Set exercise: Count how many lines of the entries below contain the string "essential", treating uppercase and lowercase as different, and reply with only that number.

Target position records:
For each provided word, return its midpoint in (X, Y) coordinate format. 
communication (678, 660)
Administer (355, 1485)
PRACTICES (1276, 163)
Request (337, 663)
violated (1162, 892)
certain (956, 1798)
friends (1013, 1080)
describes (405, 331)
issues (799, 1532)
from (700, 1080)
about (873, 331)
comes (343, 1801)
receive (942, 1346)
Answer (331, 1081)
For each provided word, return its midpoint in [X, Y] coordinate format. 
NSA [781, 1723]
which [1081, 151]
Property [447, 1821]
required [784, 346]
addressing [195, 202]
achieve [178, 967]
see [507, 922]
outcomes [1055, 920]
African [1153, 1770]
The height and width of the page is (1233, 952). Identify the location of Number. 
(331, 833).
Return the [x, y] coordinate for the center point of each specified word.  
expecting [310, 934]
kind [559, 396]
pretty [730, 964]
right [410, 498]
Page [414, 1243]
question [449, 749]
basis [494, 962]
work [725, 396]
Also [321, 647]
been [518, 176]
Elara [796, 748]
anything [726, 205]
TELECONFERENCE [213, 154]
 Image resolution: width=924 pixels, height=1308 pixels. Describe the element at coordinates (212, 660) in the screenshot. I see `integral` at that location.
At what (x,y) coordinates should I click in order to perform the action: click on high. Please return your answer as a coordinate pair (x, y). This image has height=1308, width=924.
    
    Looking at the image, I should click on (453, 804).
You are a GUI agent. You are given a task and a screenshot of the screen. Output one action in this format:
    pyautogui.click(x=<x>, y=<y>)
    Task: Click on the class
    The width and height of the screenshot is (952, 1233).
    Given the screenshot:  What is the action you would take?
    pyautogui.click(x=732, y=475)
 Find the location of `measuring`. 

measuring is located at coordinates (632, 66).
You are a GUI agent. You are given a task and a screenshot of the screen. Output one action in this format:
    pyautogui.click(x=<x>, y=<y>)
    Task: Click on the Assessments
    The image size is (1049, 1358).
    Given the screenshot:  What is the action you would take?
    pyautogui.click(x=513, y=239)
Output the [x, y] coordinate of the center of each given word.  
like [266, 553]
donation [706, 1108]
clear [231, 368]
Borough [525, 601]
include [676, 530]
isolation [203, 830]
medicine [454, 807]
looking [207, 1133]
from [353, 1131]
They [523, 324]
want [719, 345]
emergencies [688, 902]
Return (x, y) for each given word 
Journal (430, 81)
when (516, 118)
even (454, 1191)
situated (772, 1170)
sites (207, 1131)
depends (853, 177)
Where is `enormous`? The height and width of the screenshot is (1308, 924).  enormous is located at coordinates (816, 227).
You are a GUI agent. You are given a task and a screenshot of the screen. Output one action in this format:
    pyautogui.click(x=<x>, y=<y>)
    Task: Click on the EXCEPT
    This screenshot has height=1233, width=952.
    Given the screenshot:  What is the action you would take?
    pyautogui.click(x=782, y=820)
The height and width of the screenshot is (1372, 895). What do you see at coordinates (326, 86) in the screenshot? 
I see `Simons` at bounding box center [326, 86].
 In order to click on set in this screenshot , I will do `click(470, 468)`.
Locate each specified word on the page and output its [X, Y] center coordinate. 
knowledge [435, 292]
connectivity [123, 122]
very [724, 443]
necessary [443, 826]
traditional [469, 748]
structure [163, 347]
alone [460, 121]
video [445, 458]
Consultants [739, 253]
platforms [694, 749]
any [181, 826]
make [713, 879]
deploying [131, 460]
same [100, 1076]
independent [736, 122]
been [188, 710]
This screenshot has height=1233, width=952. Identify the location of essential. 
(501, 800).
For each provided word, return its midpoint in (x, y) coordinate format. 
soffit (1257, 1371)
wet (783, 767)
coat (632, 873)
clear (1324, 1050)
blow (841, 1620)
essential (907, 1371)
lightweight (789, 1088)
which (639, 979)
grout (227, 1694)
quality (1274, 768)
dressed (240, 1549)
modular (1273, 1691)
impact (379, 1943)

Result: 2